** Exercise **
Copy out the entries between the lines holding "You are a computer-use agent. The image" and "tap(728, 33)", inclusive, changing "Instruction" to "Command" and leaving everything else unchanged.

......

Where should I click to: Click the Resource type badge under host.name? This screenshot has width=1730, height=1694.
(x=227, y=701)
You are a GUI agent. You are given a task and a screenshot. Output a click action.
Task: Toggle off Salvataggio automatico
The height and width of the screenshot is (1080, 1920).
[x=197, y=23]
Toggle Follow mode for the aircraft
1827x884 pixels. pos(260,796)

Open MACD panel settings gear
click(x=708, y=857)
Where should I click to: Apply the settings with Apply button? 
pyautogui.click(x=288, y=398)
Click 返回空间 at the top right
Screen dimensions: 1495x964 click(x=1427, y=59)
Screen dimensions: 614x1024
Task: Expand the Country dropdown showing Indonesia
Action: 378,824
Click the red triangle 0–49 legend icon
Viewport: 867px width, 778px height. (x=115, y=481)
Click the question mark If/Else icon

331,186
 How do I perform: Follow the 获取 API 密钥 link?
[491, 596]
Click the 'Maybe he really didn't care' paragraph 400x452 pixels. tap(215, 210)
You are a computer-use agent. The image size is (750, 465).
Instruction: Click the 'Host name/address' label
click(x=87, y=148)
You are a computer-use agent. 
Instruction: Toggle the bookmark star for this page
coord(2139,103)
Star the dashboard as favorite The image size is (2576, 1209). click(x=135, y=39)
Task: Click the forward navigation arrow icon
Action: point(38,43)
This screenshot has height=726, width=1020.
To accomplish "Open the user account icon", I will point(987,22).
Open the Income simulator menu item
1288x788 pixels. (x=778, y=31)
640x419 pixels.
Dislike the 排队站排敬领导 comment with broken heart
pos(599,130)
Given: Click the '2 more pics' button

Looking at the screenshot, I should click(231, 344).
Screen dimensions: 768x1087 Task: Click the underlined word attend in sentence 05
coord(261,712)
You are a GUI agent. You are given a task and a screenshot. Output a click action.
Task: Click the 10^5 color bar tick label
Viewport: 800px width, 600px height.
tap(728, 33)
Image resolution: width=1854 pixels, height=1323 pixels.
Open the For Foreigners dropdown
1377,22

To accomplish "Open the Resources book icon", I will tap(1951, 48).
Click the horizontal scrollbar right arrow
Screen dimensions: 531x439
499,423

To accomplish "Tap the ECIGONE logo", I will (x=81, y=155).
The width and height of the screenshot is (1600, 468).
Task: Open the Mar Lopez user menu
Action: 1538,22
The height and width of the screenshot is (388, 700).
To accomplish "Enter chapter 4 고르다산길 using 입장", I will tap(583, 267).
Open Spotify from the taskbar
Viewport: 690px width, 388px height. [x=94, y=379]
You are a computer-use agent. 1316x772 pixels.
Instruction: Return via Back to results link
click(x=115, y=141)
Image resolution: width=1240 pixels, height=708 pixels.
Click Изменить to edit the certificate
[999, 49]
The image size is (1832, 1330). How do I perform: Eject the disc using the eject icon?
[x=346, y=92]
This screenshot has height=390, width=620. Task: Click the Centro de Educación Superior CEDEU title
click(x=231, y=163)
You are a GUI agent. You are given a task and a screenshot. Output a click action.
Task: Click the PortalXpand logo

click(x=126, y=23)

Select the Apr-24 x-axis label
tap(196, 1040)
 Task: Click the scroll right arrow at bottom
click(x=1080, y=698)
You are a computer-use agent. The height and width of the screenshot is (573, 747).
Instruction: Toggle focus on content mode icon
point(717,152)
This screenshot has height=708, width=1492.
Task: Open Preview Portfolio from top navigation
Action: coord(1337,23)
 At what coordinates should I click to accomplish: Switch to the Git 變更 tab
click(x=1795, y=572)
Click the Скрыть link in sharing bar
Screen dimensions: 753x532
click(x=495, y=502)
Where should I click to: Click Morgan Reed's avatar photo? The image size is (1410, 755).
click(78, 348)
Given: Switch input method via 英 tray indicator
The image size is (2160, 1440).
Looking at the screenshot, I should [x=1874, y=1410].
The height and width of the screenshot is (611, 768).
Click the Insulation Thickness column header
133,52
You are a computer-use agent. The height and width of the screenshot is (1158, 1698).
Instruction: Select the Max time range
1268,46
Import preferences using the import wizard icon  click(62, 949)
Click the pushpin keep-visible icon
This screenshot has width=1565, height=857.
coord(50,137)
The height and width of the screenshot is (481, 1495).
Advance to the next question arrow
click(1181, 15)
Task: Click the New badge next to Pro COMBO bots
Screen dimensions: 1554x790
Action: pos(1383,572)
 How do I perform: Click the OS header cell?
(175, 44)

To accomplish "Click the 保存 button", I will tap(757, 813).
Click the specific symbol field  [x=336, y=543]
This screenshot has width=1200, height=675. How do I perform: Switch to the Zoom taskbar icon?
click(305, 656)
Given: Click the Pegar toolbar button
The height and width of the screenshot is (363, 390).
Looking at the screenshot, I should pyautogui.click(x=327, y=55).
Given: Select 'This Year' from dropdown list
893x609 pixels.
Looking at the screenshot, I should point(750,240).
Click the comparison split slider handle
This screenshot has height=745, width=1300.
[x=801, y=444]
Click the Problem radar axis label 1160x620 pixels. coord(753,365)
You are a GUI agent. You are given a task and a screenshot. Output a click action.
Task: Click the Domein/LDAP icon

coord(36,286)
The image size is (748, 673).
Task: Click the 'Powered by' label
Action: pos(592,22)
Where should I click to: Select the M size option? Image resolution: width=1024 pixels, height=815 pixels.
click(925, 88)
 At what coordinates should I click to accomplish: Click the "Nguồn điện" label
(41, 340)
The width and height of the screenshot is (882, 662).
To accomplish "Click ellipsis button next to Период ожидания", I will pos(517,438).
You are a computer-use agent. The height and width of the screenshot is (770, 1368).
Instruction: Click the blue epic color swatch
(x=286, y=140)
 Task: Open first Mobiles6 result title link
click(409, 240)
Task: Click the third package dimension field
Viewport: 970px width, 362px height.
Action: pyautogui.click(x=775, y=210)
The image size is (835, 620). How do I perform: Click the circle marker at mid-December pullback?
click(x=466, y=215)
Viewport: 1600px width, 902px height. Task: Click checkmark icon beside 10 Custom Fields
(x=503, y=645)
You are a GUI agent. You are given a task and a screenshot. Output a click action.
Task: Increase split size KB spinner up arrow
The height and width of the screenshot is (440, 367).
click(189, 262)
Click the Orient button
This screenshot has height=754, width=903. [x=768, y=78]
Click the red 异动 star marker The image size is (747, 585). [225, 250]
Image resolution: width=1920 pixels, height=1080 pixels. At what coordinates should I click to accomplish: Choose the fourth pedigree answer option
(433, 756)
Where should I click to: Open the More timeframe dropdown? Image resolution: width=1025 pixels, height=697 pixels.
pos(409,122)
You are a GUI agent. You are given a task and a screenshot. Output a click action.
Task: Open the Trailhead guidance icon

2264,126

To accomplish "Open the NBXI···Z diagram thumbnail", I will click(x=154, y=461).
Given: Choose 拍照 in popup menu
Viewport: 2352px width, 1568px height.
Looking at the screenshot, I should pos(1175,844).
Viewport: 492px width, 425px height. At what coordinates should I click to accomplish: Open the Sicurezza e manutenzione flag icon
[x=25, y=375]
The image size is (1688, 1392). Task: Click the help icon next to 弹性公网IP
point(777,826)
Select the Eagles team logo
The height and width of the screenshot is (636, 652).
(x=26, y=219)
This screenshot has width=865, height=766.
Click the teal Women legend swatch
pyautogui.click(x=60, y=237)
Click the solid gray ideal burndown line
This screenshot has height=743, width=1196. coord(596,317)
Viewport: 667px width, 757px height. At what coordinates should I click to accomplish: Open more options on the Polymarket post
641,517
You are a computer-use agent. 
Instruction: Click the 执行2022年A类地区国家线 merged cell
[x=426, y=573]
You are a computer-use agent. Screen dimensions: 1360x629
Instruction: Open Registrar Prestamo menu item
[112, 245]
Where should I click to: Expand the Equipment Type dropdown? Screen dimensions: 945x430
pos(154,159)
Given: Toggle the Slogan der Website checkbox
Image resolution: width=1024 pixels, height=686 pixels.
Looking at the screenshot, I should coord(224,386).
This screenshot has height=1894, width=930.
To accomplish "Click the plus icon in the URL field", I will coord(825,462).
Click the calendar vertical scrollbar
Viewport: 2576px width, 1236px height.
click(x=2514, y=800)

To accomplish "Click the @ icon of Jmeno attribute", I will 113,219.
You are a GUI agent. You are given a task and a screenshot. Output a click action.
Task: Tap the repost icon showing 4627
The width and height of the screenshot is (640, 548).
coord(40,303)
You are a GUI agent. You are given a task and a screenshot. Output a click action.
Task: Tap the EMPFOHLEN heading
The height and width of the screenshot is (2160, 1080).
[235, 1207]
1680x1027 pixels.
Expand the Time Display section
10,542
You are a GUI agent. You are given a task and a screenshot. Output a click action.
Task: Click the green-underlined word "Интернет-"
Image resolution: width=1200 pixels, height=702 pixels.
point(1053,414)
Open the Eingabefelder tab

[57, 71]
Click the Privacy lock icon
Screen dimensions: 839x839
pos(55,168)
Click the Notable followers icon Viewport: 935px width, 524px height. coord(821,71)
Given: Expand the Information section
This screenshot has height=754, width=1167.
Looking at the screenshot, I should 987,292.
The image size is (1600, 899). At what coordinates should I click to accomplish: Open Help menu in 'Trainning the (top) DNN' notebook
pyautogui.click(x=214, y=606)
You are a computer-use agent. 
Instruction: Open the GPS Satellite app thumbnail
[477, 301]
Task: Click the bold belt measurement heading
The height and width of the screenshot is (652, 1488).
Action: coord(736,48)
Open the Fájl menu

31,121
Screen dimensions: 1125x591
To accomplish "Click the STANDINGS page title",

......

** Final answer **
You are a computer-use agent. The image size is (750, 465).
Command: Click the 'Host name/address' label
click(x=87, y=148)
You are a computer-use agent. 
Command: Toggle the bookmark star for this page
coord(2139,103)
Star the dashboard as favorite The image size is (2576, 1209). click(x=135, y=39)
Task: Click the forward navigation arrow icon
Action: point(38,43)
This screenshot has height=726, width=1020.
To accomplish "Open the user account icon", I will point(987,22).
Open the Income simulator menu item
1288x788 pixels. (x=778, y=31)
640x419 pixels.
Dislike the 排队站排敬领导 comment with broken heart
pos(599,130)
Given: Click the '2 more pics' button

Looking at the screenshot, I should click(231, 344).
Screen dimensions: 768x1087 Task: Click the underlined word attend in sentence 05
coord(261,712)
You are a GUI agent. You are given a task and a screenshot. Output a click action.
Task: Click the 10^5 color bar tick label
Viewport: 800px width, 600px height.
tap(728, 33)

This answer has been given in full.